EXTRACT TO READ:
* Start *

# Dead space on desktop



## bauhsoj (Apr 20, 2005)

In the upper left corner of my desktop there is a rectangular block of space in which nothing can be dragged to or selected from. If I drag something to that area I get a "NO" symbol (circle with diagonal line).

The only way I can access that area is if I click the "show desktop" icon, which is really just the far right edge of the taskbar. However, as soon as I use any other program, returning to the desktop results in this block of space being inaccessible again.

What is this "feature" and how can I MDK it?? :banghead:


----------



## GZ (Jan 31, 2010)

I am sorry I don't have an answer for you right out...

Part of the new interface is a feature where, when you hover your mouse in the upper left corner, a popup comes out and shows you what apps are opened and running..

Is that space apparent in the Start Screen as well?


----------



## bauhsoj (Apr 20, 2005)

Unfortunately, no. Nothing shows up when I'm in the top left of the desktop other than my normal icons. It is like some invisible overlay is being presented that is missing active content, or even a window border.


----------



## GZ (Jan 31, 2010)

Is that space apparent on the Start Screen as well as the desktop environment?

Could you provide a screen shot?


----------



## MPR (Aug 28, 2010)

Are you referring to Windows 8 (this is the Windows 8 forum but your profile says Windows XP)?

In Windows 8, when the mouse cursor is placed in the upper left corner, the screen will show a mini window of a recently-used app that you can then switch too. Perhaps this feature has become corrupted somehow.


----------



## bauhsoj (Apr 20, 2005)

MPR said:


> Are you referring to Windows 8 (this is the Windows 8 forum but your profile says Windows XP)?

* End *

ROWS:
* Start *

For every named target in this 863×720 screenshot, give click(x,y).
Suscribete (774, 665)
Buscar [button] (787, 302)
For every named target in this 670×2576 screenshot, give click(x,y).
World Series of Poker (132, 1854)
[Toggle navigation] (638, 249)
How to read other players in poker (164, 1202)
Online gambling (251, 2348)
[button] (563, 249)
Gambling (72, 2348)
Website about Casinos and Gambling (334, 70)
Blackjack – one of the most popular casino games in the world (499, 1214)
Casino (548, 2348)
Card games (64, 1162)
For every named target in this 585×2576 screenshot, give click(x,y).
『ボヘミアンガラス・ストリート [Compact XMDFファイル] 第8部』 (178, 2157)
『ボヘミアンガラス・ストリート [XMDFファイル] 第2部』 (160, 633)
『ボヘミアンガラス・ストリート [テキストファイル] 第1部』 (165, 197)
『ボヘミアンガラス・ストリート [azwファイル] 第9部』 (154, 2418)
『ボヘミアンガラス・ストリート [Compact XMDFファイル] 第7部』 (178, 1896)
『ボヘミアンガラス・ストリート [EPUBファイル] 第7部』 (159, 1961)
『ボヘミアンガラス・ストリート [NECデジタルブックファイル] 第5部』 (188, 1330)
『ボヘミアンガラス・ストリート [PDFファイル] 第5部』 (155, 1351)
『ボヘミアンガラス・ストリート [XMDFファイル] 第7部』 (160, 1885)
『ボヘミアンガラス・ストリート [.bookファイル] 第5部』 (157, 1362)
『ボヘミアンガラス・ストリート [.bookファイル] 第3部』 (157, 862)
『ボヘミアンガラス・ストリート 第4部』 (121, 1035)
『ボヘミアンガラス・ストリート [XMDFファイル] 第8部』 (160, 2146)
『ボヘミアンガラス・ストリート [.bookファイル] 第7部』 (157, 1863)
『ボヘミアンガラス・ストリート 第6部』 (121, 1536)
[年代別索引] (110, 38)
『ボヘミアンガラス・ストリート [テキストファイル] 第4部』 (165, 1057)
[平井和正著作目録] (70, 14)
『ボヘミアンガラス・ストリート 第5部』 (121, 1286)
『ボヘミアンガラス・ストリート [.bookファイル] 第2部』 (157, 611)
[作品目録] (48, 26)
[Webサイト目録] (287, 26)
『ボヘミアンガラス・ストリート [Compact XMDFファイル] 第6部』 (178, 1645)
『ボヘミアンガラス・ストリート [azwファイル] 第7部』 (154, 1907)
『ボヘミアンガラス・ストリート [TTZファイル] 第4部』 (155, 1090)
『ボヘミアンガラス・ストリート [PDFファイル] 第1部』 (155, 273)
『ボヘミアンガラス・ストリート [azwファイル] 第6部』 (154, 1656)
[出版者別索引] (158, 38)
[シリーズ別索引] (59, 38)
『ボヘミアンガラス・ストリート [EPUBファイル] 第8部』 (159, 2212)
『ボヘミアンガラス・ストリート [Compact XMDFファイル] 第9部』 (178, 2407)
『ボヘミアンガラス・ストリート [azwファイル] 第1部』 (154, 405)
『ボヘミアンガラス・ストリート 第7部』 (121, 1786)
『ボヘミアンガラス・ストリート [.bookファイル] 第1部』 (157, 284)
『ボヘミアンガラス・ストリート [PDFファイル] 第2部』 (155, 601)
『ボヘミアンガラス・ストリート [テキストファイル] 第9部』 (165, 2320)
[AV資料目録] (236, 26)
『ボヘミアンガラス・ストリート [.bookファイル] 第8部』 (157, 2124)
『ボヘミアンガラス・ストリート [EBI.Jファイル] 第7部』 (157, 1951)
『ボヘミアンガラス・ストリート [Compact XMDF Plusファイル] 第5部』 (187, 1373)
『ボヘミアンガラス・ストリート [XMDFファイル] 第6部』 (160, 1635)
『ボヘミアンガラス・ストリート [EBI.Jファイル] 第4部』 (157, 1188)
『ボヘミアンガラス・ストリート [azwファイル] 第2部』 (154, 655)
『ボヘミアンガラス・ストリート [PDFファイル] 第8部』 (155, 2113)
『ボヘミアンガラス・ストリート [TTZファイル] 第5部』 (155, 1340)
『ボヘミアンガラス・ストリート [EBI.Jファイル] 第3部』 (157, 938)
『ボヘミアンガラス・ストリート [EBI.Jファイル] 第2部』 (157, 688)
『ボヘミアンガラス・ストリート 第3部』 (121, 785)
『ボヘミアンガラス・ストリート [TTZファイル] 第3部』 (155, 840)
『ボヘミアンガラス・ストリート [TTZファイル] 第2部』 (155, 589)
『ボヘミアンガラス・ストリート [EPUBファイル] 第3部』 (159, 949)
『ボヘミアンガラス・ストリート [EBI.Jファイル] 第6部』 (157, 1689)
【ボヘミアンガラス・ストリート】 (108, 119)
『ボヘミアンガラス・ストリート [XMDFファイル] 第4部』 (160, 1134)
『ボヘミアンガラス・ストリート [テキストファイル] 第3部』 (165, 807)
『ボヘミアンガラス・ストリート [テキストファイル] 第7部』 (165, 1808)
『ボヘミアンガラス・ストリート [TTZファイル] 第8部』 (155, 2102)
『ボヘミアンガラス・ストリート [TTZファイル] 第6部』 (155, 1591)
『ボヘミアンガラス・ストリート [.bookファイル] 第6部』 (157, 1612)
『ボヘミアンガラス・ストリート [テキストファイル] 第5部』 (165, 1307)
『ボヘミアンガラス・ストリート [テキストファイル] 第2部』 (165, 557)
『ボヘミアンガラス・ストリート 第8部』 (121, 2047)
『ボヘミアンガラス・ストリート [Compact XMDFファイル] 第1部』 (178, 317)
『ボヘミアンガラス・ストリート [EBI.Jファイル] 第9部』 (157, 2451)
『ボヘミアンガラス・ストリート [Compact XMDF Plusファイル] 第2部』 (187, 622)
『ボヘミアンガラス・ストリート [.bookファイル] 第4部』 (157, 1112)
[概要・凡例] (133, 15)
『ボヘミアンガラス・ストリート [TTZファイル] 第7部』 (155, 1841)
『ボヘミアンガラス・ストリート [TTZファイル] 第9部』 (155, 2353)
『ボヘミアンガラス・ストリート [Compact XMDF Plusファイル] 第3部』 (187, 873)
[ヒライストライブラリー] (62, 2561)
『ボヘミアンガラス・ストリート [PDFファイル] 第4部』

* End *

REQUIRED TASKS:
1) In the desktop dead-space thread, what symbol appears when something is dragged into the blocked area?
2) Pick up the desktop dead-space thread after its last line and continue it.
The data has no connection to the desktop dead-space thread.

RESPONSES TO THE EXERCISE:
1) A "NO" symbol, a circle with a diagonal line.

2)
> 
> In Windows 8, when the mouse cursor is placed in the upper left corner, the screen will show a mini window of a recently-used app that you can then switch too. Perhaps this feature has become corrupted somehow.


Yes, Windows 8. I am running several different computers. Windows XP being the oldest.

This installation of Windows 8 is brand new as of yesterday.


----------



## MPR (Aug 28, 2010)

Is this "blank" area present on the Desktop or on the Windows 8 tiles screen or both?

If it's a brand-new install and if there's already a problem now would be a good time to do a "refresh." Note that a refresh will remove all Windows 7 Desktop applications that you have installed, so if you have upgraded and opted to keep all programs and settings intact this might be a drastic option.

As less invasive repair attempt would be to press the Windows key and "X" then select the (Command Prompt (Admin) option from the menu and run the command "sfc /scannow."

Do you have any third party Desktop management applications installed? If so, you might try disabling them.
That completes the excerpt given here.